Indonesian investigation authority KNTK says Boeing's preliminary hazard assessment of MCAS, carried out on a full-flight simulator in 2012, examined crew responses to uncommanded MCAS activation "regardless of underlying cause".
This focus on the pilots' response to MCAS – rather than the reason MCAS might be triggered – meant that specific failure modes "were not simulated", says the inquiry, and therefore neither were the cockpit effects of those failure modes.
KNKT says a failure such as erroneous angle-of-attack sensor data, leading to unreliable airspeed alerts, stick-shaker activation, and other alarms in the cockpit were not part of the simulation.
Boeing concentrated on two particular uncommanded MCAS hazards: operation to MCAS's maximum authority of 0.6° nose-down stabiliser, and an MCAS activation which equated to a 3s stabiliser trim runaway.
It simulated the MCAS function by inducing stabiliser movement, which created increased control-column forces, indications of nose-down movement, and activation of the stabiliser trim wheel – enabling Boeing to study how pilots would react.
Additional cockpit effects were not simulated, says the inquiry, and were not documented in safety assessment reports reviewed by the US National Transportation Safety Board.
As the 737 Max evolved, Boeing opted to revise MCAS in 2016 to improve characteristics in certain configurations at low speed.
This revision enabled MCAS to command incremental stabiliser movement to a maximum of 0.65° at high Mach numbers but as much as 2.5° at low Mach.

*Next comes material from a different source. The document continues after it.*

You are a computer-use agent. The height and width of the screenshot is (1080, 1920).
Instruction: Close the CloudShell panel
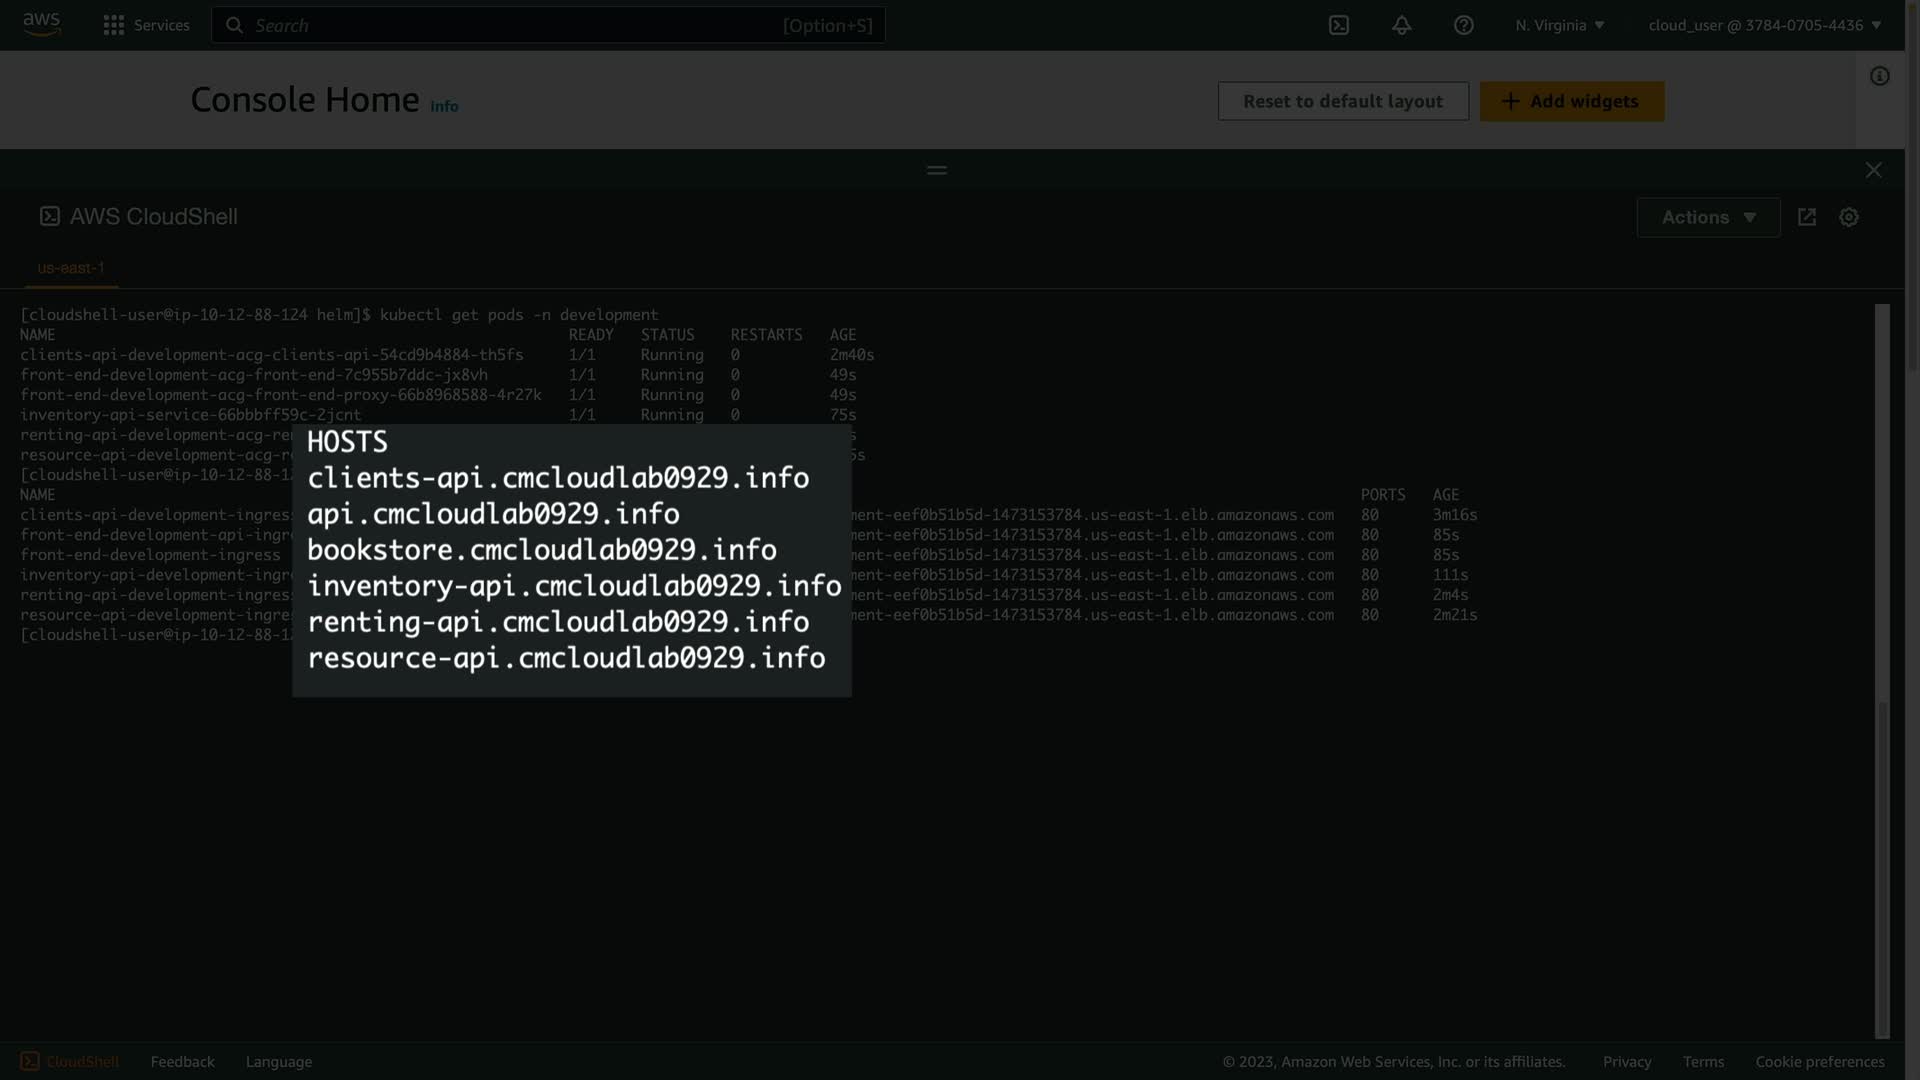click(1873, 170)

Boeing used the full-flight simulator and engineering analysis to re-evaluate its earlier hazard assessment of MCAS, and determined that the risk classification had "not changed" as a result of this increase in MCAS authority.
The risk associated with uncommanded MCAS activation remained classified as 'major' – and therefore did not require further in-depth analysis – because Boeing believed unintended movement of the stabiliser would be "readily recognised", and that the crew would be quickly able to return the aircraft to level flight, either with elevator and trim or by using stabiliser runaway procedures.
But a simulation exercise conducted in December 2018, a few weeks after the Lion Air crash in October, revealed that the pilots were dealing not just with uncommanded MCAS activation – for which they were not prepared – but also the impact of additional cockpit effects associated with the same false angle-of-attack data that had triggered MCAS.
The simulations tested several scenarios to examine the aircraft's behaviour as well as theoretical crew responses.
But the exercise also replicated the likely cockpit conditions which emerged during the accident sequence.
Pilots participating in the simulation were instructed to clean the aircraft configuration after take-off, start carrying out non-normal checklists, and respond to air traffic control requests.
This exercise found that crews could not maintain altitude with control column force alone if short activation of electric trim resulted in an accumulating mis-trim from the MCAS nose-down commands.
"Repeated MCAS activations increased the flight crew workload and required more attention to counter it," says the inquiry. Communicating with air traffic control was "distracting", it adds, and crews found the non-normal checklist "hard to get through".
The crew of the ill-fated Lion Air aircraft attempted to run through the non-normal checklists while trying to maintain altitude against repetitive MCAS nose-down commands.
But the inquiry says execution of the checklists was "unable to be completed" owing to increased workload and distraction from air traffic communications. "The unfinished [checklists] made it difficult for the flight crew [of the Lion 737 Max] to understand the aircraft problem and how to mitigate the problem," it adds.